▼

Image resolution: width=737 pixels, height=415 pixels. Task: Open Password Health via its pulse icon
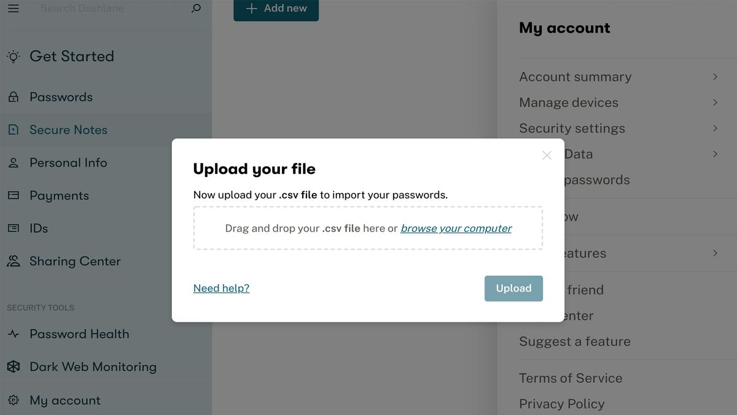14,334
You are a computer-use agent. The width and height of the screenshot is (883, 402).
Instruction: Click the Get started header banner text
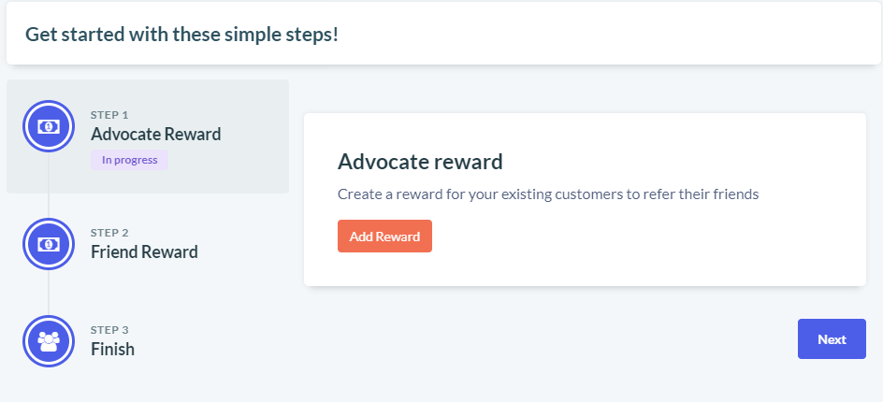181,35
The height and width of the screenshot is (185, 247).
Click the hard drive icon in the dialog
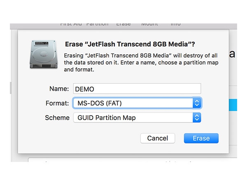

▲

Reproduce the entries starting at the line containing "You are a computer-use" and ending at the end of the entries, swapping "screenshot" for "screen capture" and changing nothing else. Leave the pictures out of your answer.

You are a computer-use agent. The width and height of the screen capture is (883, 402).
Instruction: Click the Get started header banner text
181,35
The height and width of the screen capture is (185, 247).
Click the hard drive icon in the dialog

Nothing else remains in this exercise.